▶ [DOCUMENT SECTION]:
--- start ---
Within the eth2 protocol, all blocks (beacon, shard, eth1-shard) must be produced and signed by a PoS validator from the core consensus. To this end, the eth2-client is ultimately responsible for all block production.

For beacon blocks and non-eth1 shard-blocks, the eth2-client has everything it needs to produce valid blocks.

For the eth1 shard-blocks, the eth2-client does not have immediate/ready access to eth1 state, transactions, and other underlying eth1 structures to produce a valid block. Instead, when a validator is assigned to produce an eth1 block, the eth2 client requests a viable eth1 block data (TXs, state root, etc) from the eth1-engine. The eth2-client then bundles this eth1 block data into a full shard-block (adds slot, proposer_index, proposer_signature, etc) and broadcasts the block to the network.

The eth1-engine is able to produce valid/viable eth1 block data because it manages the eth1 transaction mempool in the same way that it does on Ethereum mainnet today, and it maintains up-to-date info on the head eth1 state via updates from the eth2-client.

Next steps

If this general design is agreed upon, the next steps include

  • Ensure assumptions about eth2-client driving eth1-engine are in harmony with and do not place unexpected burden on existing eth1 software.
  • Define more explicitly the communication protocol for driving the eth1-engine – e.g. new_head(block), validate_block_transition(block), get_proposal(parent_root), etc
  • Define networking components – e.g. which subset of eth1 protocol is needed, how specifically will ENRs work for discovery
  • Extend Phase 1 eth2 spec to add in eth1-capable flag to validators for eth1 block production. (A Phase 1 eth2 client can be used to start and just assume all validators are eth1-capable)
  • Prototype!

Any and all input and feedback is appreciated both here and in the Eth R&D eth1+eth2 merge channel.

13 Likes

This is a very good starting point! Thanks Danny!
--- end ---
▶ [CHALLENGE A]: List every function call that the eth1-eth2 design text gives as an example for the communication protocol that drives the eth1-engine.

▶ [DATA ENTRIES]:
--- start ---
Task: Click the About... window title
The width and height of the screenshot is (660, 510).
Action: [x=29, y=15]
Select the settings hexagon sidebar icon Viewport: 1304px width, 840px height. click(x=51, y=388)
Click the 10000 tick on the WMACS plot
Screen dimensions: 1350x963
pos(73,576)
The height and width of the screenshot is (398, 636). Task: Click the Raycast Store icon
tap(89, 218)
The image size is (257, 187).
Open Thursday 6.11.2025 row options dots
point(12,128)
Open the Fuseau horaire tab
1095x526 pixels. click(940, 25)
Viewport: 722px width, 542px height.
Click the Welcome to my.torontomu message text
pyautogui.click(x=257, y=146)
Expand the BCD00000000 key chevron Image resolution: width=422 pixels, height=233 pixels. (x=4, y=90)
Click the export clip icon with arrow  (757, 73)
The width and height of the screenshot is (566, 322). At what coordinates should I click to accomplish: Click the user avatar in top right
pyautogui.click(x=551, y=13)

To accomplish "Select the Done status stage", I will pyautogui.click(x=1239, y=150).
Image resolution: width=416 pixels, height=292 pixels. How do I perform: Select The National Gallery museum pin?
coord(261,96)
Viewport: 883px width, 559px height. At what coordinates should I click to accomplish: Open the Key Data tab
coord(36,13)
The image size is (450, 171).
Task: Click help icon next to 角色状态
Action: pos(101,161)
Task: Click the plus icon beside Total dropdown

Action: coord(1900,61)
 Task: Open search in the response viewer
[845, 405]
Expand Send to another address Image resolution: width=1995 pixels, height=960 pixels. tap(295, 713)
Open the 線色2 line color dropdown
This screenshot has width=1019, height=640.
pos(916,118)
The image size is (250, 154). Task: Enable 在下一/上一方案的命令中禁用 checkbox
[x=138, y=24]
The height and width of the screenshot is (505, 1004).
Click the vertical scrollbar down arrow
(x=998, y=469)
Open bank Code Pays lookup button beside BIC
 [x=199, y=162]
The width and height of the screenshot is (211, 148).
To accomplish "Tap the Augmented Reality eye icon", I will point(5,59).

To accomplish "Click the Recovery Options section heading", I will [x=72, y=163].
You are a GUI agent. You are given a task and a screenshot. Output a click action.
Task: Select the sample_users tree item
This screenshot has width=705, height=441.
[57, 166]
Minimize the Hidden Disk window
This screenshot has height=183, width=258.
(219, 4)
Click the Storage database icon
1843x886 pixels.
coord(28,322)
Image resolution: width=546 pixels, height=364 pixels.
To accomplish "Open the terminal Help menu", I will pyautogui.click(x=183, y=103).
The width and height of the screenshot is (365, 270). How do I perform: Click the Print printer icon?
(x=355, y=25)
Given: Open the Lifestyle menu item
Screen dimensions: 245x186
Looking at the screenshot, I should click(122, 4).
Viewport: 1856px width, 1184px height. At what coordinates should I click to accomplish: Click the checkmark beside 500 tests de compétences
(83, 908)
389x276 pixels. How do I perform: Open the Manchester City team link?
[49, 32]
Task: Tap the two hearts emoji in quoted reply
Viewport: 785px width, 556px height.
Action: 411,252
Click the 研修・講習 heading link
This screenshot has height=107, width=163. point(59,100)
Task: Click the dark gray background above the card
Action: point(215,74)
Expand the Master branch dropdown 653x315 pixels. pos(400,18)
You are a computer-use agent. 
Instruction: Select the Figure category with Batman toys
--- end ---
▶ [CHALLENGE B]: Give the lines of the listing as a numbered list, from the line with "You are a computer-use agent." to the end of the listing, skipping blank lines.

▶ [WORKED SOLUTION A]:
- new_head(block)
- validate_block_transition(block)
- get_proposal(parent_root)

▶ [WORKED SOLUTION B]:
1. You are a computer-use agent. 
2. Instruction: Select the Figure category with Batman toys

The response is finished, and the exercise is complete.